◆ Text section:

########################################

Each subdirectory contains:

  • metadata.json — per-frame camera parameters and per-object descriptions (required)
  • <uid>/<frame_index>.png — rendered images, one folder per object UID

The root-level all_final_captions.json provides global caption overrides shared across all subfolders.

Custom Dataset Format

Each dataset directory contains a metadata.json keyed by <uid>/<frame>.png:

{
  "0290a9bf3100495b87029541363f2b24/000.png": {
    "uid": "0290a9bf3100495b87029541363f2b24",
    "image_path": "0290a9bf3100495b87029541363f2b24/000.png",
    "matrix": [
      [r00, r01, r02, tx],
      [r10, r11, r12, ty],
      [r20, r21, r22, tz]
    ],
    "azimuth_degrees": -9.96,
    "elevation_degrees": 8.05,
    "q": [qx, qy, qz, qw],
    "t": [tx, ty, tz],
    "object_type": "container ship",
    "background": "a dark, moonlit sea with a subtle glow",
    "descriptions": ["with blue containers", "with deck machinery"],
    "name": "container ship"
  }
}

Required fields:

  • uid — Object UID (folder name)
  • image_path — Relative path to image (<uid>/<frame>.png)
  • matrix — 3×4 camera extrinsic [R | t]
  • name — Object class name (used for prompt generation)

Optional fields:

  • azimuth_degrees, elevation_degrees — Pre-computed camera angles
  • q, t — Quaternion and translation (alternative to matrix)
  • object_type, background, descriptions — Used for caption template generation
  • filter_result — Set to "reject" to exclude a sample from training

Training

Harmon Backbone

  1. Edit DATA_ROOT in configs/examples/viewpoint_training_1_5b.py to point at the directory that contains viewpoint_dataset/ (see Dataset above).
  2. Place pretrained checkpoints under checkpoints/harmon/Harmon-1.5b-ReAlign-plus.pth and checkpoints/harmon/kl16.ckpt (see Pretrained Checkpoints).
  3. (Optional) wandb: the config enables WandbVisBackend with project=camera-control and name=viewtoken_1_5b_8gpu. Run wandb login once (or set WANDB_API_KEY), or export WANDB_MODE=disabled to opt out. Edit init_kwargs in the config's visualizer block to change project/entity/run name.
  4. Launch training:
# Multi-GPU — the default config is tuned for 8 GPUs
torchrun --nproc_per_node=8 scripts/train.py \
    configs/examples/viewpoint_training_1_5b.py \
    --launcher pytorch \
    --work-dir work_dirs/viewtoken_1_5b

# Single GPU — also set multi_gpu=False in the config
python scripts/train.py configs/examples/viewpoint_training_1_5b.py \
    --work-dir work_dirs/viewtoken_1_5b

Checkpoints land at <work-dir>/iter_<N>.pth every save_steps iterations (10k by default).

########################################

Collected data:
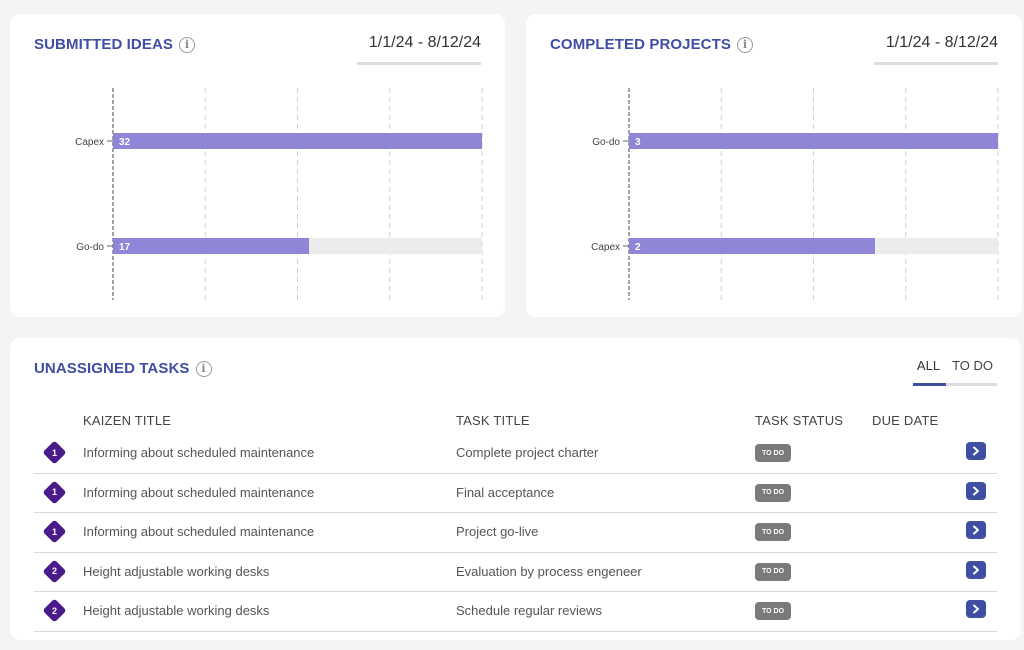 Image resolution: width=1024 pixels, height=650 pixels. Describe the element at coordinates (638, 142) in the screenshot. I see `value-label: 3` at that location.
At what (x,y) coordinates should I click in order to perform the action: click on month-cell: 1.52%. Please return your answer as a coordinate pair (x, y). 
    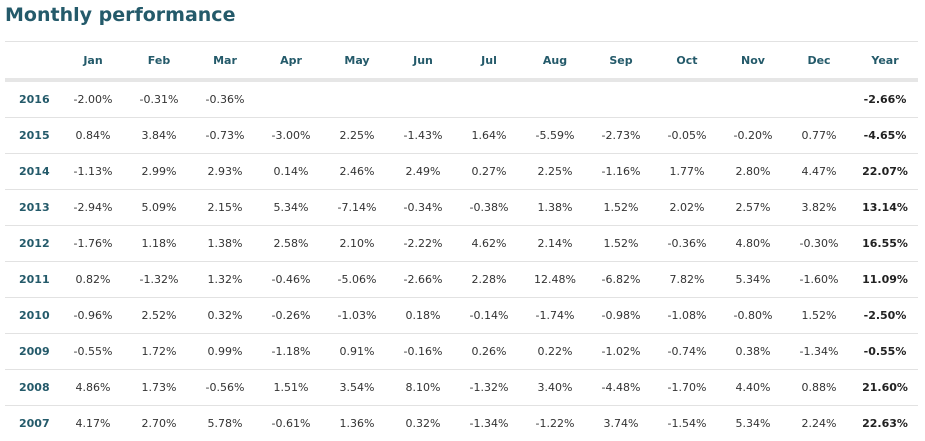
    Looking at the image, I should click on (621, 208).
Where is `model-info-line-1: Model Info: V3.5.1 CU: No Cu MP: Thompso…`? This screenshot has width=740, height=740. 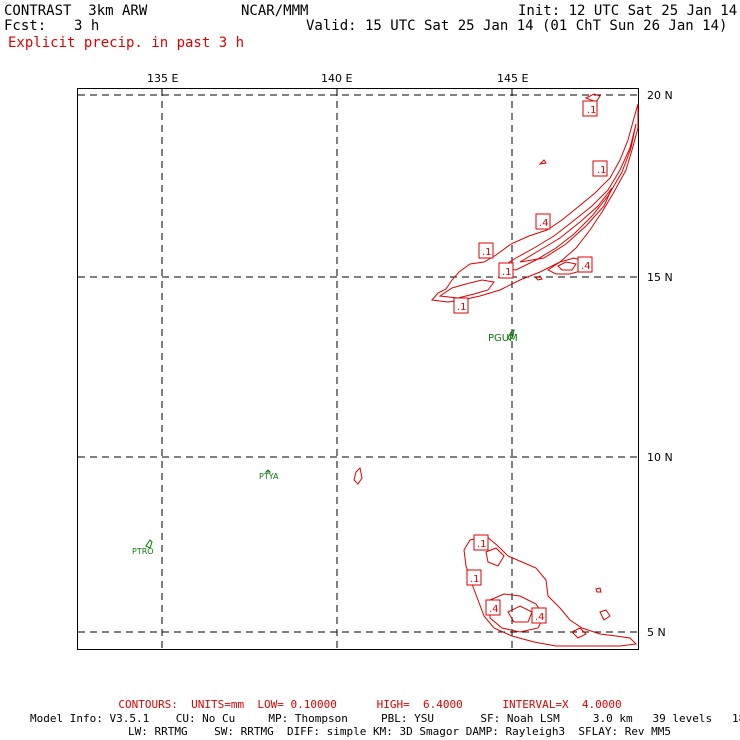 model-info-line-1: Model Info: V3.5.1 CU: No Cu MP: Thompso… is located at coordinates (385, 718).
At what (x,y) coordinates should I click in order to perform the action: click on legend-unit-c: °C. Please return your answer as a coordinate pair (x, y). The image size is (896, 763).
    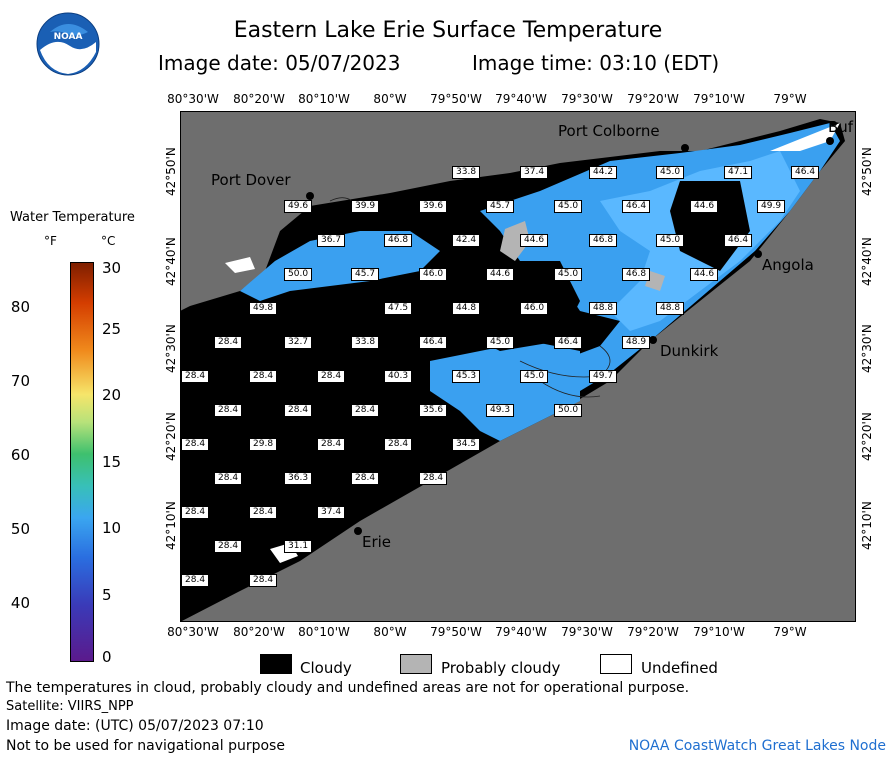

########################################

◆ Directions:
**A)** Can you write the guide again from "3. (Optional) wandb: the" up to and including "(10k by default).", changing "Launch training" to "Start training"?
**B)** Which fields does the guide list as required?

◆ Outputs for the tasks:
**A)**
3. (Optional) wandb: the config enables WandbVisBackend with project=camera-control and name=viewtoken_1_5b_8gpu. Run wandb login once (or set WANDB_API_KEY), or export WANDB_MODE=disabled to opt out. Edit init_kwargs in the config's visualizer block to change project/entity/run name.
  4. Start training:
# Multi-GPU — the default config is tuned for 8 GPUs
torchrun --nproc_per_node=8 scripts/train.py \
    configs/examples/viewpoint_training_1_5b.py \
    --launcher pytorch \
    --work-dir work_dirs/viewtoken_1_5b

# Single GPU — also set multi_gpu=False in the config
python scripts/train.py configs/examples/viewpoint_training_1_5b.py \
    --work-dir work_dirs/viewtoken_1_5b

Checkpoints land at <work-dir>/iter_<N>.pth every save_steps iterations (10k by default).

**B)** uid, image_path, matrix, name